On Jun 23, 7:31*am, Steve Koerner wrote:
I would urge that instead of looking at this in terms of ‘how can we
fix the Montague problem’ lets look at this much more fundamentally.
The Montague example shows that year after year of elaborating the
scoring formula has resulted in a mess.

It is time to step way back and start over. *Let’s get rid of the
alphabet soup that now exists in the rules for scoring. *All (or at
least most) of the accumulated complications in the rules were
undoubtedly made in the interest of improving fairness. * Yet at the
most elemental level it is really unfair to be using a set of scoring
formulas that cannot be comprehended by an intellectually
sophisticated competitor who applies reasonable diligence in studying
the rules. *That is what we have now. *It is especially irksome that
competitors should put up with the unnecessary complication and still
not have a scoring system that produces reasonable results.

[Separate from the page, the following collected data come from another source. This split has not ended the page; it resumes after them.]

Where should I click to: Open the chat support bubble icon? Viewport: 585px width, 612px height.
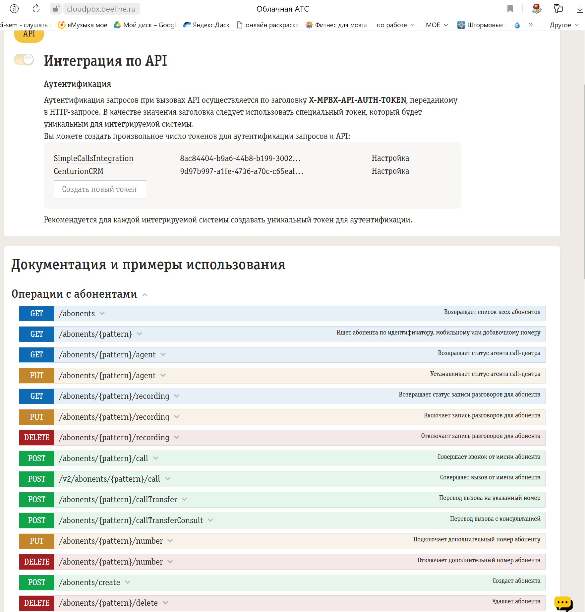(x=563, y=603)
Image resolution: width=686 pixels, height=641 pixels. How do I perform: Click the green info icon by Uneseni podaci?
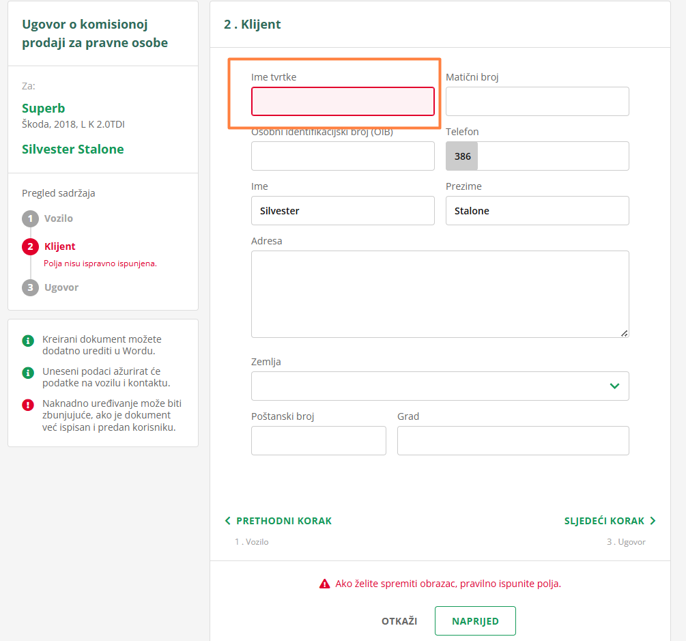click(x=28, y=373)
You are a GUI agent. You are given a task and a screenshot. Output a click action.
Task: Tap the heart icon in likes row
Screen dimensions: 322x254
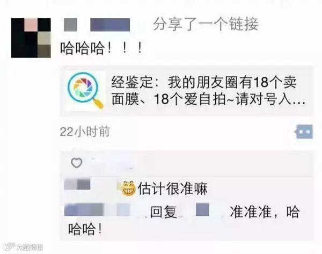pyautogui.click(x=77, y=163)
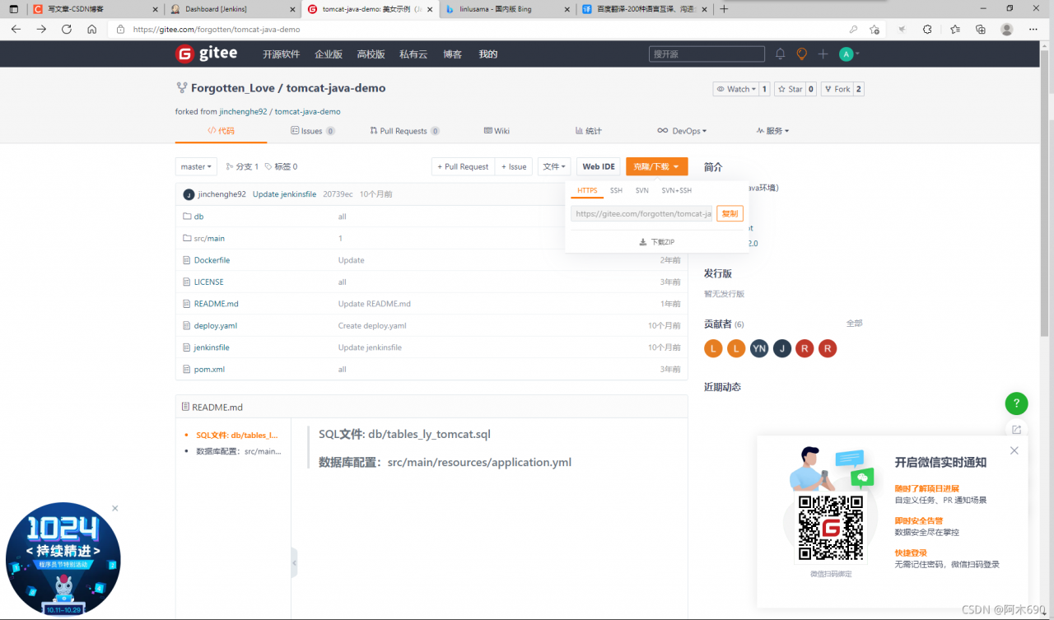Close the WeChat notification popup

1014,450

So here’s a simple proposal to get this discussion going in the right
direction: *Let’s give 500 points for speed and 500 points for
distance. * Period. *Speed points are proportioned to the fastest
finisher’s speed; if you don’t finish you get zero speed points.
Distance points are proportioned to the best distance achieved.

Yes, on TAT and MAT style tasks, my formula would change the game plan
a bit. *It would introduce an objective to go forth and fly far (like
OLC) as well as fast. *Wouldn’t that be fun?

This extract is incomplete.